Browsers on desktop has the option to use different profiles. Are there any privacy and security benefits to this even when all cookies are isolated and sandboxed?
Probably not, the main reason they exist is for different users or so you can switch quickly between different configurations.
You can use different profiles for different purposes. For example: I use one for online shopping only, another for personal things, another for streaming only, and another for banking/financial stuff only.
It keeps things compartmentalized when you can also have different settings in different profiles.
It depends on how you use your browser and do all the things you need to do and if at all you need any compartmentalization.

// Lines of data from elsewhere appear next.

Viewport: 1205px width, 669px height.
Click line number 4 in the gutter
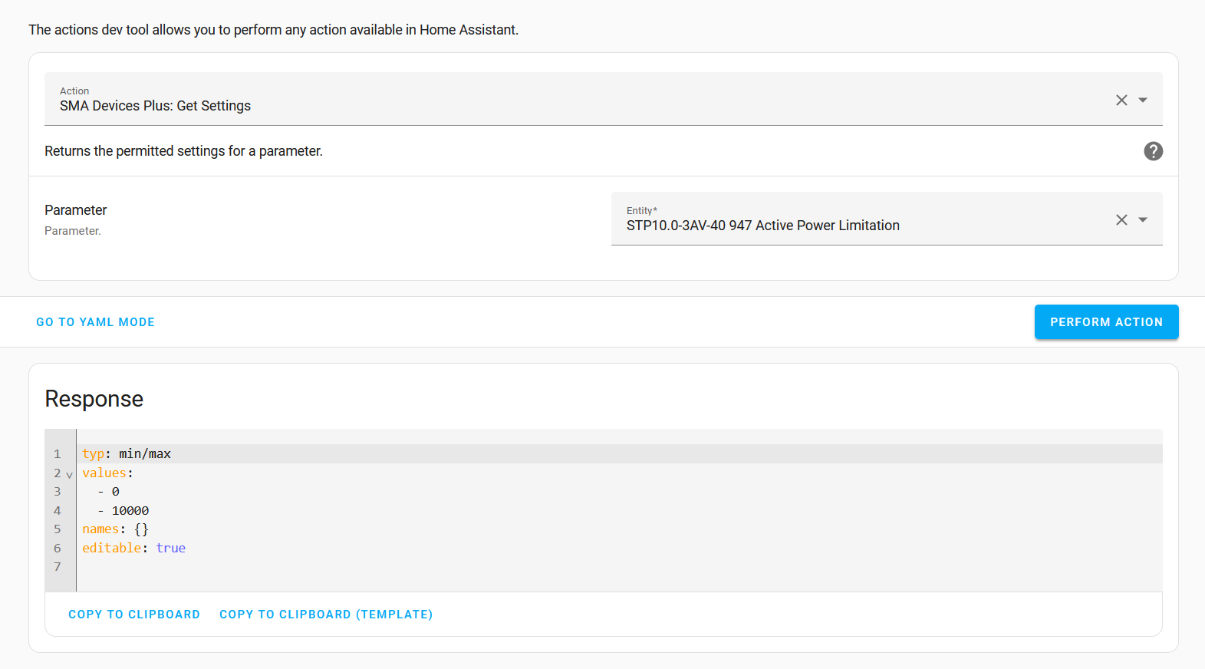point(58,511)
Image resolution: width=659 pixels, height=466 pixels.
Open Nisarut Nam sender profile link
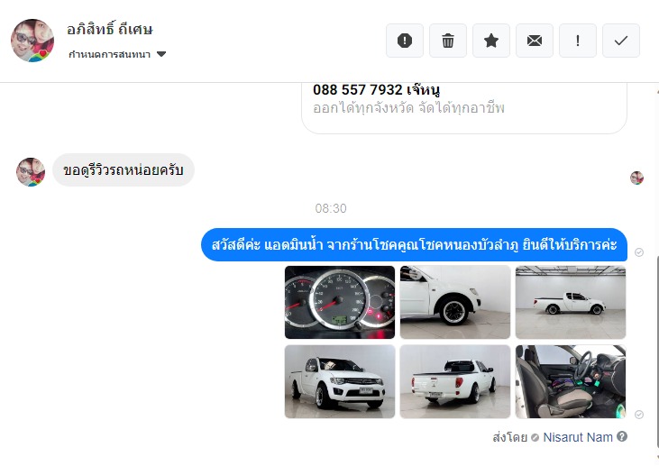coord(578,437)
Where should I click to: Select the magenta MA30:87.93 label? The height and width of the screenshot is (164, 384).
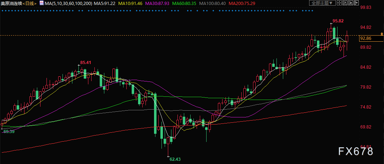pos(158,4)
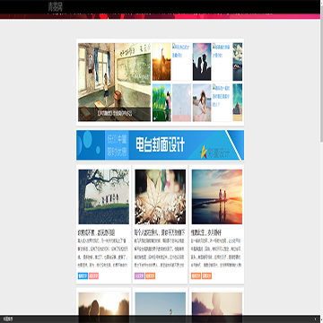Open the girl in straw hat thumbnail

coord(202,102)
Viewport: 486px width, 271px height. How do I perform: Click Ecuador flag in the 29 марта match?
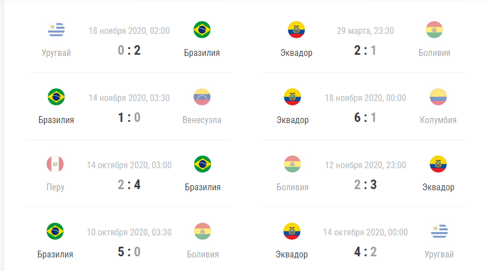click(296, 30)
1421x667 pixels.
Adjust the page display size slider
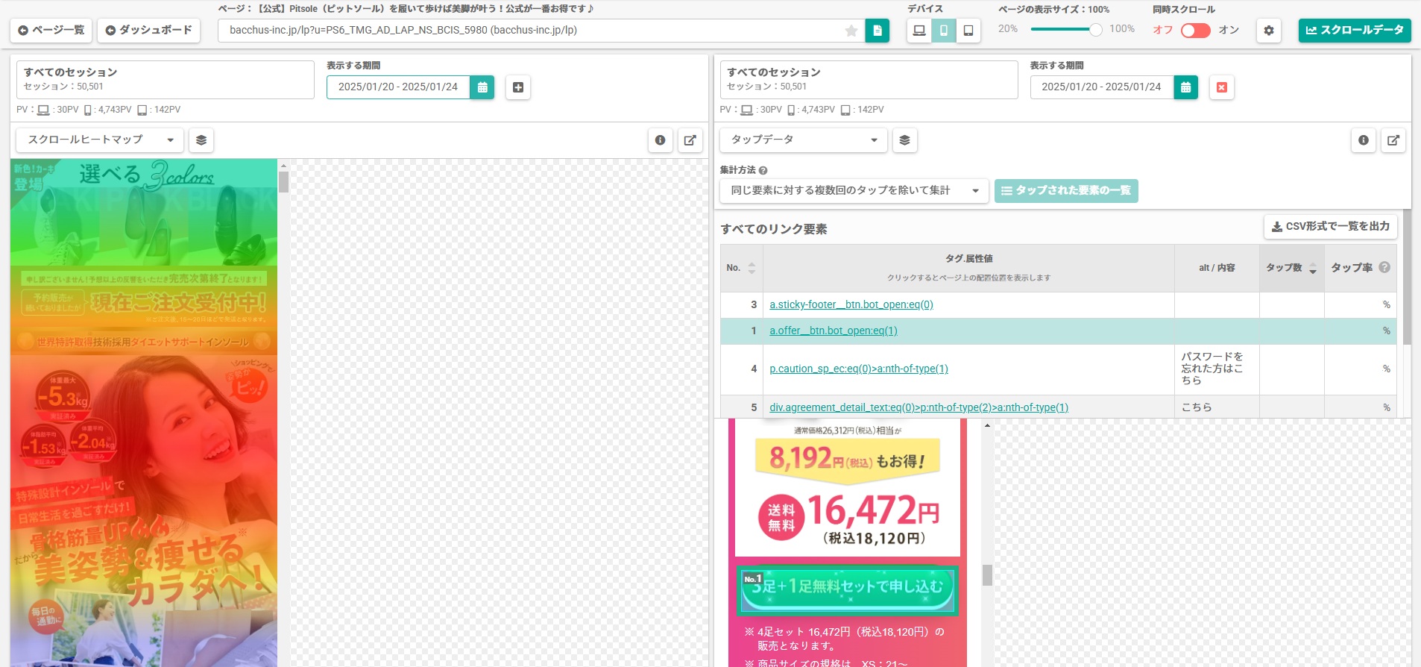(1095, 30)
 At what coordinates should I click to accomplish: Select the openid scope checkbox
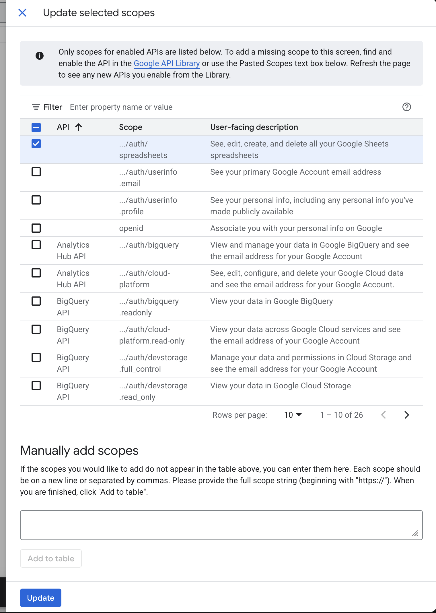pos(36,228)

Privacy, yes. You get first-party to first-party isolation, separate settings, extensions and so on. A notable use case is having a separate browser profile for logins.
How does this impact logins? Isn’t the only advantage the fact that you can log in to different accounts on the same website?
In my opinion, Profiles are useful as part of a strategy.
In and of themselves profiles don’t necessarily provide too much additional practical privacy or security beyond what state partitioning, cookie isolation or Firefox containers provide. But profiles allow you as the user/admin more flexibility in how you setup your browser. It can indirectly improve security or privacy by allowing you to make less compromises. Or to logically separate different activities or roles from one another.
The way I use profiles fall into a number of categories:
- My main profile and daily driver.
- Specific profiles for specific roles/activities
- A profile for “shopping” (why: slightly relaxed privacy settings compared ot my main profile, only light anti-fingerprinting, cookies not cleared on browser close, and an extra shopping specific extension that I don’t want active in my main profile)
- 2-3 other activity/role specific profiles with settings and extensions that make sense for each.
- Testing Profiles I keep a “Pure” Arkenfox, and “Pure” Firefox (and for Brave a “Pure” Brave) profile for testing, troubleshooting, and staying aware of what the defaults are.
Having a separate browser profile for your logins makes it possible to use forgetful browsing for everything else and is an easy way to fight stateful tracking, while still not having to log in again and again to website which you need to log in everyday anyway.